After taking a breather last week, mortgage rates rose again, approaching 7%.
According to Freddie Mac, the average rate on a 30-year fixed-rate mortgage was 6.92% in the week ending October 13, up from 6.66% the week before. This is the highest average interest rate since April 2002. A year ago, the 30-year fixed rate was 3.05%.
Mortgage rates have more than doubled over the past year as the US Federal Reserve (Fed) launched an unprecedented rate hike campaign to curb skyrocketing inflation. A combination of central bank rate hikes, investor fears of a recession and various economic news has caused mortgage rates to fluctuate over the past few months.
Freddie Mac Chief Economist Sam Cater said: “While strong job and wage growth keeps consumer balance sheets positive, persistent inflation, recession fears and housing affordability have led to a sharp decline in demand for housing. ”
He said the coming months will undoubtedly be crucial for the economy and housing market. Home sales are already declining and prices are cooling.
According to Freddie Mac, the average mortgage interest rate is based on a survey of traditional homebuying loans to high-credit borrowers with a 20% down payment. However, many buyers with lower upfront payments or less than perfect credit will pay more.
The Fed’s efforts to curb inflation have had a major impact on the mortgage market.However, inflation remains above expectations and central banks continue to aggressively raise interest rates.
The Federal Reserve does not directly set the interest rates borrowers pay on mortgages, but its actions affect them. . When investors see or anticipate rate hikes, yields move higher and mortgage rates move higher.
George Latiou, senior economist and economic research manager at Realtor.com, said:
Higher interest rates have resulted in more potential buyers leaving the market, softening home prices and lower sales. However, there is still a shortage of available homes in relation to buyer demand, keeping prices high.
“The result is clearly rising rents and rising home prices,” said Lawrence Yun, chief economist at the National Association of Realtors. “Despite expected home price declines in some markets (mainly California), housing will continue to be unaffordable while rents continue to weigh on non-owners.”
Yun said the Federal Reserve was unlikely to give up its aggressive monetary policy of raising interest rates even with a recession looming.
“With 10-year Treasury yields surpassing 4% this morning, mortgage rates will struggle to maintain an average of 7% over the next few weeks,” Yoon said.
Bob Broeksmit, president and CEO of the Mortgage Bankers Association, said fewer people are looking for a mortgage to buy or refinance a home, and the economic uncertainty is pushing credit down. He said it was getting harder to get.
“We have seen credit tightening as both lenders and borrowers grapple with ongoing economic uncertainty and affordability issues,” he said. “Despite strong wage and employment gains in September, homebuyers remain reluctant to enter the housing market.”
Rising mortgage rates are making it even harder for prospective buyers to afford a home.

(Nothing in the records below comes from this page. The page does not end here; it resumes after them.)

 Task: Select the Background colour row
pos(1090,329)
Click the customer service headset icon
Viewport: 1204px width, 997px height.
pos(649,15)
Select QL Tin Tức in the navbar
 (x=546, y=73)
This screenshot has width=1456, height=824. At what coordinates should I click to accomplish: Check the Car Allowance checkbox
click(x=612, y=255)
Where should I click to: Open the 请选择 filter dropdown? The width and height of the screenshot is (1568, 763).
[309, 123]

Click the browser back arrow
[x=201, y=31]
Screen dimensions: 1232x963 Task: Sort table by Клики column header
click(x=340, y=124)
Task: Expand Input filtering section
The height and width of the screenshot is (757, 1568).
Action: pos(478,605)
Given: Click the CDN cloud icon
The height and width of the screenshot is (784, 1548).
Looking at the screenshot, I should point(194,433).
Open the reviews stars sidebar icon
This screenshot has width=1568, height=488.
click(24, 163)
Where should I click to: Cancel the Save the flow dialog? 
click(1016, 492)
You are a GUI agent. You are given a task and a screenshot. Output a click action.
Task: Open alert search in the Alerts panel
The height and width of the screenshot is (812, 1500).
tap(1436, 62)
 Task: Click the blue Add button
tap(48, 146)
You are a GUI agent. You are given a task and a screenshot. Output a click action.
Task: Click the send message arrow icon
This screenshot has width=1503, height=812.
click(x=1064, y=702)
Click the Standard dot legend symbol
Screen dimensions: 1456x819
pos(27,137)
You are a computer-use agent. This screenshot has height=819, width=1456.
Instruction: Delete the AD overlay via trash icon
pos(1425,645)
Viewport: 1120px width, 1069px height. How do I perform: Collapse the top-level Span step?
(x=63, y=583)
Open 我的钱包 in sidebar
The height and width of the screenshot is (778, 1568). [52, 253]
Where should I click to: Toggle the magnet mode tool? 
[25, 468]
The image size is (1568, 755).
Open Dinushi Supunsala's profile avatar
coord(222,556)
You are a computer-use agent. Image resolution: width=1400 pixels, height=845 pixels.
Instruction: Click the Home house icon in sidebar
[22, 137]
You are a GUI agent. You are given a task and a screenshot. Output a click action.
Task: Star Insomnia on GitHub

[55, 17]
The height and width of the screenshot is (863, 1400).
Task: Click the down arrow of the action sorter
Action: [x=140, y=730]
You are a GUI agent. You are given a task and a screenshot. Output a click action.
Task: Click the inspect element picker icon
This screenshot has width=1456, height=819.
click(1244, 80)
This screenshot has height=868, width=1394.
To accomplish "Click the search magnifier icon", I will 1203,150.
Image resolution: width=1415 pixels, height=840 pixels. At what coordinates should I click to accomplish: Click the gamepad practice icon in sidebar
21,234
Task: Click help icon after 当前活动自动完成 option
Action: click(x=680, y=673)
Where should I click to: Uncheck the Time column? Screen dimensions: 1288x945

“With incomes lagging inflation, the ability of homebuyers to finance their purchases has been severely curtailed by mortgage rates that surged from 3.1% in early 2022 to nearly 7%,” said Ratiu. says Mr.
For a family with a median household income of $71,000 and a 20% down payment, a typical homebuying budget this January was $448,700, according to Realtor.com. This week, the same family could only buy her $339,200 home.
And my monthly payments have increased significantly.
A year ago, Freddie calculated, a buyer who paid a 20% down payment on a $390,000 home and financed the rest with a 30-year fixed-rate mortgage with an average interest rate of 3.05% would have a monthly mortgage payment of It was $1,324. Mac.
Today, if a homeowner bought a similarly priced home at an average interest rate of 6.92%, they would be paying $2,059 a month in principal and interest. $735 more each month.